[Entries for locating words and elements]
──────────────────────────────
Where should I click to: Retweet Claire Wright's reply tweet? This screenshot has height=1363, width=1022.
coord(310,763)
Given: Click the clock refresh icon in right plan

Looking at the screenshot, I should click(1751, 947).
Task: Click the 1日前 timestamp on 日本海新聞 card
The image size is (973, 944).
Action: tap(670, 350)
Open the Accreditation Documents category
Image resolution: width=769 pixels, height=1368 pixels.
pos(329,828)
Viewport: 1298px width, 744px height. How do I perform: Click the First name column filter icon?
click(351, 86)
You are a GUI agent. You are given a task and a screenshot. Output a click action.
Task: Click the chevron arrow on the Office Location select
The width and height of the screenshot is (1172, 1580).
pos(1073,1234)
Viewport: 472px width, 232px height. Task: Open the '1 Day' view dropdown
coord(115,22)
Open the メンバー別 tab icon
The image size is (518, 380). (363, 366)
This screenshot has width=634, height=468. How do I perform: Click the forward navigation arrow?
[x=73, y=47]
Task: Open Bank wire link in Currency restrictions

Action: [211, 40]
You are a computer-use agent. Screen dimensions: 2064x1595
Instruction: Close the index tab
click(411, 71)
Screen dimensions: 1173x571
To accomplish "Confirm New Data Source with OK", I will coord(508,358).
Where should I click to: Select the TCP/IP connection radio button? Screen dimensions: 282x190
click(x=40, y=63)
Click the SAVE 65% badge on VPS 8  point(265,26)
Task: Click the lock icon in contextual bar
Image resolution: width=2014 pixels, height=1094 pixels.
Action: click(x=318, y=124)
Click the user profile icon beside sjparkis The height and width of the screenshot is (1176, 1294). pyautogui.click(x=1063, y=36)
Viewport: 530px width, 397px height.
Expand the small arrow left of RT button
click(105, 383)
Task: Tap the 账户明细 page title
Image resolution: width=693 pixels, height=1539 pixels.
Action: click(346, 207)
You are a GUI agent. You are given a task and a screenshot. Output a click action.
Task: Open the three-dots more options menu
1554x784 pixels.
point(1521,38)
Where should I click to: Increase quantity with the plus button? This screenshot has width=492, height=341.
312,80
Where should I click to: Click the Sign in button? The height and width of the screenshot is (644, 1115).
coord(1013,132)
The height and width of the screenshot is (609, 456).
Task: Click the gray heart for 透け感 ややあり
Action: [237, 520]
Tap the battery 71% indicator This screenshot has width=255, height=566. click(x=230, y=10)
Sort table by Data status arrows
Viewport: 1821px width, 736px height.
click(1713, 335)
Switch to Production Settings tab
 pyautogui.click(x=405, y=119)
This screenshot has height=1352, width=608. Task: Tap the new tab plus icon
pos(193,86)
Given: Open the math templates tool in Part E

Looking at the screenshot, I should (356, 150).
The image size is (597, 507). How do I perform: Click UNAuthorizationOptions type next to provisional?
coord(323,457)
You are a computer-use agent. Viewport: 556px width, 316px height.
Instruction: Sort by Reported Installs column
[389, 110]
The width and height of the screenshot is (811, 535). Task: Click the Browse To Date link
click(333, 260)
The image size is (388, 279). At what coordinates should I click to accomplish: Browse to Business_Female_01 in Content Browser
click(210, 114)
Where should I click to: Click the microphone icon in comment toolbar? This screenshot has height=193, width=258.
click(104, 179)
──────────────────────────────
Can you find every line in the items that contains the word "perform" and copy each of those lines in full?

Viewport: 1298px width, 744px height. How do I perform: Click the First name column filter icon?
This screenshot has width=634, height=468. How do I perform: Click the forward navigation arrow?
The image size is (597, 507). How do I perform: Click UNAuthorizationOptions type next to provisional?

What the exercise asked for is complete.